Each line of the data below from the one holding "الخدمات الاجتماعية (361, 2038)" to the one holding "إشعارات بالمنح (385, 1277)", inclusive, is to be reproduced exactly; no other line belongs in the answer.
::: Listed entries
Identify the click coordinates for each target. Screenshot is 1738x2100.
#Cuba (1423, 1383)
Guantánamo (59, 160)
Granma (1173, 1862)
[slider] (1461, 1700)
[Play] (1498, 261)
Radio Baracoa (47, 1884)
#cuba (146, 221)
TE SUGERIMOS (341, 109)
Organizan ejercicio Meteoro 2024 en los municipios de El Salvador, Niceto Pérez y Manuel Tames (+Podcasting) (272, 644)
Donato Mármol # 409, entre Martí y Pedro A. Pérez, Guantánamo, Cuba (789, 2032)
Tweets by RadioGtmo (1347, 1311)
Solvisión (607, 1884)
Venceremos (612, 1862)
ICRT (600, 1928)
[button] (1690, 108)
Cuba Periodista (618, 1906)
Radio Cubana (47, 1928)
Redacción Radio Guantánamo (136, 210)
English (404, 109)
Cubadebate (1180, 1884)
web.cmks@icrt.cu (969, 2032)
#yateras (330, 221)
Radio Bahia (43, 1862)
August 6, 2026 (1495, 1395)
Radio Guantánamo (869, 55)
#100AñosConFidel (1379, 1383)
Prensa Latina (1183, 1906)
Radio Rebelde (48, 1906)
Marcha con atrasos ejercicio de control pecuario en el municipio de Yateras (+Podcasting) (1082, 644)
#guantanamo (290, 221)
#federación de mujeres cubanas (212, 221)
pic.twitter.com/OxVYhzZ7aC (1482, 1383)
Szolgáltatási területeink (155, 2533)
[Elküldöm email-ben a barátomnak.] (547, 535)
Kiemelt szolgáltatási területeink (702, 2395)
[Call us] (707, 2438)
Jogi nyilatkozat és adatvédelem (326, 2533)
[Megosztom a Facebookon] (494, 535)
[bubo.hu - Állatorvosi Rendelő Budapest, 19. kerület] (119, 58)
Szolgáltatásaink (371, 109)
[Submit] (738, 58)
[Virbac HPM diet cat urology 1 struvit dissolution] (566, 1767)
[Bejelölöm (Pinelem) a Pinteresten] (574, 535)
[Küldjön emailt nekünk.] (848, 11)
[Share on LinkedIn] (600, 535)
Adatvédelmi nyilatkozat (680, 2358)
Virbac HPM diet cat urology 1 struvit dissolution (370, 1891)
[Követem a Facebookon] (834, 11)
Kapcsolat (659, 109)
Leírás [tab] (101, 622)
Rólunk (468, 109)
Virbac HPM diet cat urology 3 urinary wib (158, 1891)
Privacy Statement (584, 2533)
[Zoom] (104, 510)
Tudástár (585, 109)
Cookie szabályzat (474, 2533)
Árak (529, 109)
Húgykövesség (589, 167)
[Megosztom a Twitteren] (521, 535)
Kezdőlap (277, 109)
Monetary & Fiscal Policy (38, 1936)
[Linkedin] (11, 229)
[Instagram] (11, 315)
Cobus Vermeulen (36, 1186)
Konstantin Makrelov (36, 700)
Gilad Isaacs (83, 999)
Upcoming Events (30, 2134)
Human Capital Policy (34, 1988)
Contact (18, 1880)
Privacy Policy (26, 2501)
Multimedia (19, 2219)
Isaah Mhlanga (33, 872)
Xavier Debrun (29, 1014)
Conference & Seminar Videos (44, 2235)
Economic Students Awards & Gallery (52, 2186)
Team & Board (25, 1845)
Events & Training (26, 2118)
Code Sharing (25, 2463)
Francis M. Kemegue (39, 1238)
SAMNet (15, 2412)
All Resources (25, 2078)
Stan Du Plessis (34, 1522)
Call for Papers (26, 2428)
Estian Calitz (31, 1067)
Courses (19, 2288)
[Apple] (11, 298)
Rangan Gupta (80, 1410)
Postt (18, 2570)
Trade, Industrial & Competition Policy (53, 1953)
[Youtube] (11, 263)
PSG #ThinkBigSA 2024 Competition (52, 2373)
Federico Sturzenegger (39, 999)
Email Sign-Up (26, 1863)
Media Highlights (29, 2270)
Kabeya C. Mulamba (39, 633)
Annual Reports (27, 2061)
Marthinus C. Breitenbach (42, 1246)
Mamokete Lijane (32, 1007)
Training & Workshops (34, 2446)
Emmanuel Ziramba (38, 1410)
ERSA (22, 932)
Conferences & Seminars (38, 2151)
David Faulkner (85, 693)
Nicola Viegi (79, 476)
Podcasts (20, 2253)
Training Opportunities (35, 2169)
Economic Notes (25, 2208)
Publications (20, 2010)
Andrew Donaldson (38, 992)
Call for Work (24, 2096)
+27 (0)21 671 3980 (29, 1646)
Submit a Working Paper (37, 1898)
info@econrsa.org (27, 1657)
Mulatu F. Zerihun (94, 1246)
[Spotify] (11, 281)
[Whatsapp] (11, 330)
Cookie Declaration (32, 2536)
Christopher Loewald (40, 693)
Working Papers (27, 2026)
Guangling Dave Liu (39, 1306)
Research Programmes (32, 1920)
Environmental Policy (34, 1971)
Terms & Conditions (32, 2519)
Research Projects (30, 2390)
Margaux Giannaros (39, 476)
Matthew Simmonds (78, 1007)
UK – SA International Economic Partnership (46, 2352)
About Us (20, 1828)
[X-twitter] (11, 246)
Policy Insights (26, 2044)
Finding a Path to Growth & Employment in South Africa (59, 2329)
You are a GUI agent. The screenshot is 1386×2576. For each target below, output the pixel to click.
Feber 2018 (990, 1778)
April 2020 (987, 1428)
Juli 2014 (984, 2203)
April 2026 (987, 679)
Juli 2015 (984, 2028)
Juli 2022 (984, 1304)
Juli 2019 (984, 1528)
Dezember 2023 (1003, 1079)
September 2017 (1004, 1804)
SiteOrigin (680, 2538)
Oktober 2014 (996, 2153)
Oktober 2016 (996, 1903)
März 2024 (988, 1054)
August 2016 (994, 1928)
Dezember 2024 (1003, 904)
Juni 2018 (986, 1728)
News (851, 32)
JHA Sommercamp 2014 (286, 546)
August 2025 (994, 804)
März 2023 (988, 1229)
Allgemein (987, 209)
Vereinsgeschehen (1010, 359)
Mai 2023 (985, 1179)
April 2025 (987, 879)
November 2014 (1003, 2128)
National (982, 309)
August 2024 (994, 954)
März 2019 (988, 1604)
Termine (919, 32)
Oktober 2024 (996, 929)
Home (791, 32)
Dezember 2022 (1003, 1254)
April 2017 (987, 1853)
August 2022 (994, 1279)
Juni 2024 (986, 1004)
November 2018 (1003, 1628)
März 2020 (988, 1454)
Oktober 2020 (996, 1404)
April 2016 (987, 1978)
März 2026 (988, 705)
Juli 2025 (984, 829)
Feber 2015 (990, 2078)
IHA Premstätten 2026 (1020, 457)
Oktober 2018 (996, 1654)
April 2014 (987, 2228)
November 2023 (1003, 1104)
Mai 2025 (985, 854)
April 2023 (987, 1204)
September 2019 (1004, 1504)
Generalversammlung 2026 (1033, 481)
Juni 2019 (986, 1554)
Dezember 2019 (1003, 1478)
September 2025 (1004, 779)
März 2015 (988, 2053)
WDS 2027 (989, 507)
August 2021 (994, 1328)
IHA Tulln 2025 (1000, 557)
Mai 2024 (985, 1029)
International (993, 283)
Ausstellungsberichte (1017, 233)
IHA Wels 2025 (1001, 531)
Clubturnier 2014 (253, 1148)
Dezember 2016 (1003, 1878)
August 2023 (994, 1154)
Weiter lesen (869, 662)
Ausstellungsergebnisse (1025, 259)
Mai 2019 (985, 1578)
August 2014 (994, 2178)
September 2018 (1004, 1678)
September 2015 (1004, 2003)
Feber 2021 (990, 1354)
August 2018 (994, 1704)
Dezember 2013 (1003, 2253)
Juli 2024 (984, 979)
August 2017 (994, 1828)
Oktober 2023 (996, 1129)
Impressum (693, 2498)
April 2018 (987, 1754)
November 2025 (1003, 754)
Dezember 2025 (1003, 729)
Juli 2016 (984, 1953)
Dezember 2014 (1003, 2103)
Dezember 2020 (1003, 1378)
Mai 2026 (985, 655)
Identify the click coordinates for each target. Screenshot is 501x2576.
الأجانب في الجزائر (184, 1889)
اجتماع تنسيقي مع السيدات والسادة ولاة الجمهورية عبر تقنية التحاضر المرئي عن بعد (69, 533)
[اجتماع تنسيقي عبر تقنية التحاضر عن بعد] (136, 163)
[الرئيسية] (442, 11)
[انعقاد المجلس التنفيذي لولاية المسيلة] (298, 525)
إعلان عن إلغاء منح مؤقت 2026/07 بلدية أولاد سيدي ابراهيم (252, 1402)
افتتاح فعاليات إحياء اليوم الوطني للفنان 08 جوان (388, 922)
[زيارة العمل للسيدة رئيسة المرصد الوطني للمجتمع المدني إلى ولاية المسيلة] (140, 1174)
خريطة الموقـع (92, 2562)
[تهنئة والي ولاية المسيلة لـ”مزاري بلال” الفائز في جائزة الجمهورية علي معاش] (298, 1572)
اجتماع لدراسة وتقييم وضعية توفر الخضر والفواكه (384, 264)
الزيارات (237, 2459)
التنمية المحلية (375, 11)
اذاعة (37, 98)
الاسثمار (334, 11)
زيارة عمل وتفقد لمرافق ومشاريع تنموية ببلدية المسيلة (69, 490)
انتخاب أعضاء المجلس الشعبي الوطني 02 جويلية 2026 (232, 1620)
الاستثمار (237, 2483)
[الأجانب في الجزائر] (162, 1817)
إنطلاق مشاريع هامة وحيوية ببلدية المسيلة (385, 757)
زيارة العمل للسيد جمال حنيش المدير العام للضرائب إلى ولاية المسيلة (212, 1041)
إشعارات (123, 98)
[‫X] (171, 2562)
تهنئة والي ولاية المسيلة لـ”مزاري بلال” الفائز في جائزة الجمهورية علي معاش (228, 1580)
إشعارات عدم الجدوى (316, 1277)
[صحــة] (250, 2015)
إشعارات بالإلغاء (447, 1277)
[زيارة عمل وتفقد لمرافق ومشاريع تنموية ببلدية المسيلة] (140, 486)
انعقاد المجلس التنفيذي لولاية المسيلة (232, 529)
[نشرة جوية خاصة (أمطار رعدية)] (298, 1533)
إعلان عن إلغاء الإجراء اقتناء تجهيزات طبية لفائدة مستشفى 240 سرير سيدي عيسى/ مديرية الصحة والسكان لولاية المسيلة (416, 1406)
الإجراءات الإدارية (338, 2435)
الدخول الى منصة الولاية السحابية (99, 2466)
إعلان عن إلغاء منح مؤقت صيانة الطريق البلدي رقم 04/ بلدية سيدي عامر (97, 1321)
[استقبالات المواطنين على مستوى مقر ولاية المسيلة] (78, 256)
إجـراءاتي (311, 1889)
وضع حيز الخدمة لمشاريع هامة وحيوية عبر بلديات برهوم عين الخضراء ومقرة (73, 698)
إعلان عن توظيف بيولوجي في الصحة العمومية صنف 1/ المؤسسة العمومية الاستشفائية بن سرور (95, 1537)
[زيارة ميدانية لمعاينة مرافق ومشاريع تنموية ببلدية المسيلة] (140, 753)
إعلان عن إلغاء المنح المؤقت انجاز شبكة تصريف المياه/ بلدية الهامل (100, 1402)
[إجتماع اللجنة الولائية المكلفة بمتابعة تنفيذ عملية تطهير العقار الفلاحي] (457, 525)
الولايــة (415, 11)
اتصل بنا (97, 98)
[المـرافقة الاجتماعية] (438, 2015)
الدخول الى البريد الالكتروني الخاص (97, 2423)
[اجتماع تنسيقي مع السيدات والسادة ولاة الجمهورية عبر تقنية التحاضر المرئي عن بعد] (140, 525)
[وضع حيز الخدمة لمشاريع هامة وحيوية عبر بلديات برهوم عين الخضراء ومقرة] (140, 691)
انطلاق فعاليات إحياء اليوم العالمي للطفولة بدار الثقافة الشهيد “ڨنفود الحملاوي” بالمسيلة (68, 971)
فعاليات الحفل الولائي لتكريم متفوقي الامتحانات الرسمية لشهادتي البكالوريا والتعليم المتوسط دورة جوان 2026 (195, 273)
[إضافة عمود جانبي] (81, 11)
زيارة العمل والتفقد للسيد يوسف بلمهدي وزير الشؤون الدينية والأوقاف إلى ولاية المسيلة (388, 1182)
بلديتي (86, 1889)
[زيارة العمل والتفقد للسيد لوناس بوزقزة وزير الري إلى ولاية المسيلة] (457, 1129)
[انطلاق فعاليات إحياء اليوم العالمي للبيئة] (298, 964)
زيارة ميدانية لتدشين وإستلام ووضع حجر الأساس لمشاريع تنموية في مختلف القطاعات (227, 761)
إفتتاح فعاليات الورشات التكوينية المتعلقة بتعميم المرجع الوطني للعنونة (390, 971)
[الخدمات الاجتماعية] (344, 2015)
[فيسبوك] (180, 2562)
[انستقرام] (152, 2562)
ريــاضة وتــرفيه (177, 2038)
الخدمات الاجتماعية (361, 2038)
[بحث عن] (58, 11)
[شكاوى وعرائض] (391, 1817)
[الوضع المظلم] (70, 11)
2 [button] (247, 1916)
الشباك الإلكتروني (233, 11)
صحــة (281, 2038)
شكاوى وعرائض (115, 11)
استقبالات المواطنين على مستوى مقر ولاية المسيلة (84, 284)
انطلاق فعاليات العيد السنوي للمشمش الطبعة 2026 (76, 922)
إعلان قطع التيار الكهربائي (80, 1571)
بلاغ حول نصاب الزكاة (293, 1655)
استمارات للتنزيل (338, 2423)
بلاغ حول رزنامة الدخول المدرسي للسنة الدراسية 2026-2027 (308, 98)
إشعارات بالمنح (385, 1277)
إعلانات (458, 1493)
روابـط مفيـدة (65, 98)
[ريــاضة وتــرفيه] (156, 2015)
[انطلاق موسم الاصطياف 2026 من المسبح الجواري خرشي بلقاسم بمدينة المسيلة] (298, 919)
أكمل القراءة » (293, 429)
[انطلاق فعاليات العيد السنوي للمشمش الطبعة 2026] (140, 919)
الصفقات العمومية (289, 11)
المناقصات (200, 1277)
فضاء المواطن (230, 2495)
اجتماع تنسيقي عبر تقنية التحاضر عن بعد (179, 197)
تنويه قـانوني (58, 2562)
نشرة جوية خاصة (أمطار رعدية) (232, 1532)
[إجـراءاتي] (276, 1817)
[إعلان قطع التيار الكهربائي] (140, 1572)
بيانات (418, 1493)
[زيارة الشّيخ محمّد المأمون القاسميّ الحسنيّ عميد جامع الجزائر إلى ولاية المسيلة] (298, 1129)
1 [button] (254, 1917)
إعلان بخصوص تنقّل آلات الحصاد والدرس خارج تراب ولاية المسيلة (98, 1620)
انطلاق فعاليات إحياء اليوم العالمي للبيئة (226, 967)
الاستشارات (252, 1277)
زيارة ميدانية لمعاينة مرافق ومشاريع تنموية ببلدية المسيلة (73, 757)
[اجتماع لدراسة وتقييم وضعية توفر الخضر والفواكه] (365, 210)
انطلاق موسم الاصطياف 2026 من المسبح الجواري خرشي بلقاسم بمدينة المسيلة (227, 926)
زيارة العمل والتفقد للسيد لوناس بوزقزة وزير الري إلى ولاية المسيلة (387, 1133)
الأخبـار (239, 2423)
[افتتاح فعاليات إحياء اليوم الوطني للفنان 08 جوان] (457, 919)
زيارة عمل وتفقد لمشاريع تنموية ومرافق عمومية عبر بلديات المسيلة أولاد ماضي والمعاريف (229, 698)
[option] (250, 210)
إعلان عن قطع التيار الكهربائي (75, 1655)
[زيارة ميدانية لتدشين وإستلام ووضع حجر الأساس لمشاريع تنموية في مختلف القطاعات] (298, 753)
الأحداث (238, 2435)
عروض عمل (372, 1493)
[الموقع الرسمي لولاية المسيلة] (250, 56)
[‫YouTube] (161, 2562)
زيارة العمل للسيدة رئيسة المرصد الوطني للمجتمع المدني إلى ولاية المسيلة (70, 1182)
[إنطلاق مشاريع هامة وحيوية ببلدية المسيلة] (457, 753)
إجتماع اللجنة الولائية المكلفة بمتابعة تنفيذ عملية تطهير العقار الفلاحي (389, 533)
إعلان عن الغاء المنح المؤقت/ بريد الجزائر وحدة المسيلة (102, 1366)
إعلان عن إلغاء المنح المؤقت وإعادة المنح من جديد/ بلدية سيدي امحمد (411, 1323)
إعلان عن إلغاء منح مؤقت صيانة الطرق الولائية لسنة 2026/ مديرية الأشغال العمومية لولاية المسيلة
::::::
== Written response ==
الخدمات الاجتماعية (361, 2038)
[بحث عن] (58, 11)
[شكاوى وعرائض] (391, 1817)
[الوضع المظلم] (70, 11)
2 [button] (247, 1916)
الشباك الإلكتروني (233, 11)
صحــة (281, 2038)
شكاوى وعرائض (115, 11)
استقبالات المواطنين على مستوى مقر ولاية المسيلة (84, 284)
انطلاق فعاليات العيد السنوي للمشمش الطبعة 2026 (76, 922)
إعلان قطع التيار الكهربائي (80, 1571)
بلاغ حول نصاب الزكاة (293, 1655)
استمارات للتنزيل (338, 2423)
بلاغ حول رزنامة الدخول المدرسي للسنة الدراسية 2026-2027 (308, 98)
إشعارات بالمنح (385, 1277)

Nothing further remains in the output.